In the morning specifically, the stomach will have concentrated poisons during the overnight fast. Two tablespoons of cheese eaten first thing in the morning, for a small person, or two to four tablespoons for a larger person, absorbs the overnight accumulation. Ten minutes later, suck a raw egg, because eggs digest in a maximum of twenty-seven minutes and require very little digestive energy, making them the ideal first food after the cheese has done its work. For people experiencing morning nausea, the cheese eaten before any other food absorbs whatever is pooled in the stomach from the night's detoxification and carries it out.
The same protocol applies to cheese and butter together: both go into the stomach, both absorb the dumped poisons, and after ten minutes a mucous layer forms over the sealed toxins so they travel through independently of the food that follows.
If nausea occurs at any time during the day, Aajonus prescribed a sugar-cube-sized piece of cheese every ten to twenty minutes until the nausea resolved, because nausea indicates active poison dumping into the stomach.
Stomach Detoxification and Diet
In the specific beef-and-orange detoxification protocol for eliminating stored drugs from the body, Aajonus specified that food must be eaten only when the stomach is completely empty. This is because drugs being dumped into the stomach will be arrested there. Eating during the dump phase, or mixing the beef and oranges by eating one before the other has fully digested, causes indigestion, increases nausea, and can cause vomiting. He noted that vomiting during this protocol is beneficial and the fastest way for the body to eliminate the drugs after they have dumped into the stomach.
Stomach's Role In Digestion
When food is not moving properly through the stomach and into the intestinal tract, Aajonus recommended physical movement to assist peristalsis. Rolling the stomach like a belly dancer, with shoulders and face on the floor and buttocks elevated on the knees, creates physical movement in the abdominal region that helps food move through the stomach and into the intestines. He taught himself this technique as an autistic child, sitting at the dinner table after meals to move food through so it would not hang up in the stomach.
He also noted that people with slow or dragging peristalsis, who might be worried about eating late at night, could sleep with the head slightly elevated above the buttocks to encourage food to flow downward through the stomach without hanging up.

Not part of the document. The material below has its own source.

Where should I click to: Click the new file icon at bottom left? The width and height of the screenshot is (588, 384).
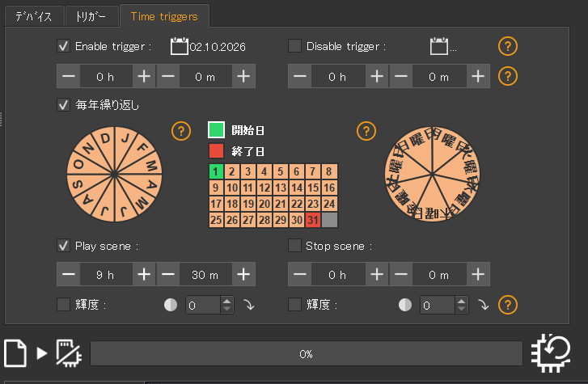15,352
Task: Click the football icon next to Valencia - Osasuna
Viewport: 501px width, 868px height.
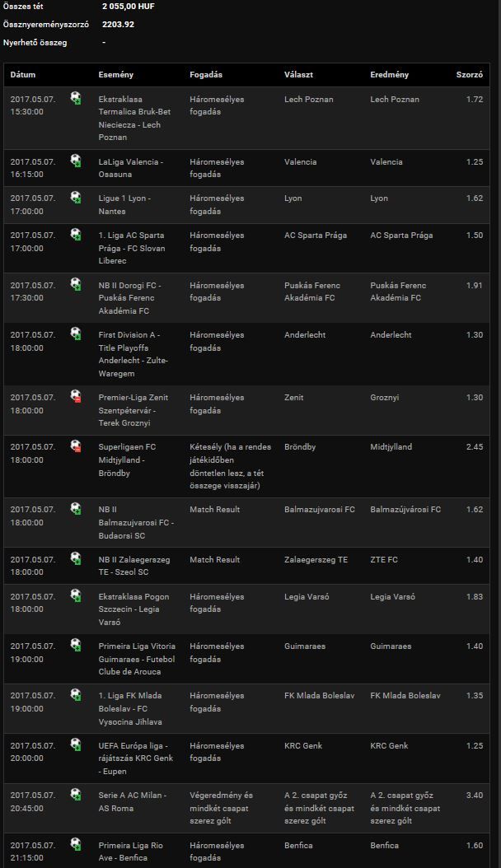Action: 76,161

What the Stomach Cannot Do
The stomach cannot break down cellulose. Hydrochloric acid has no affinity for vegetable fiber, vegetable protein, or the proteins in cellulose. This is why vegetables must be cooked to be accessible at all to the human digestive system, and even then humans absorb only about twenty-three percent of the nutrients from cooked vegetables, all of it damaged by heat. Raw vegetables yield only about two percent absorption because the stomach has no tools for them. The stomach also cannot break down the oils in vegetables and plants effectively with its bile. The duodenal bile is designed for animal fats and handles them perfectly. Vegetable oils are not fractionated well by human bile.
The stomach does not digest cheese when cheese is used therapeutically, meaning the pancreas leaves cheese alone as it passes through. The magnetism of cheese is great enough that it draws poisons out of blood, the neurological system, and lymph as those fluids move through all of the digestive system toward the pancreas, and the cheese locks onto those poisons like a sponge and passes them out without digestion.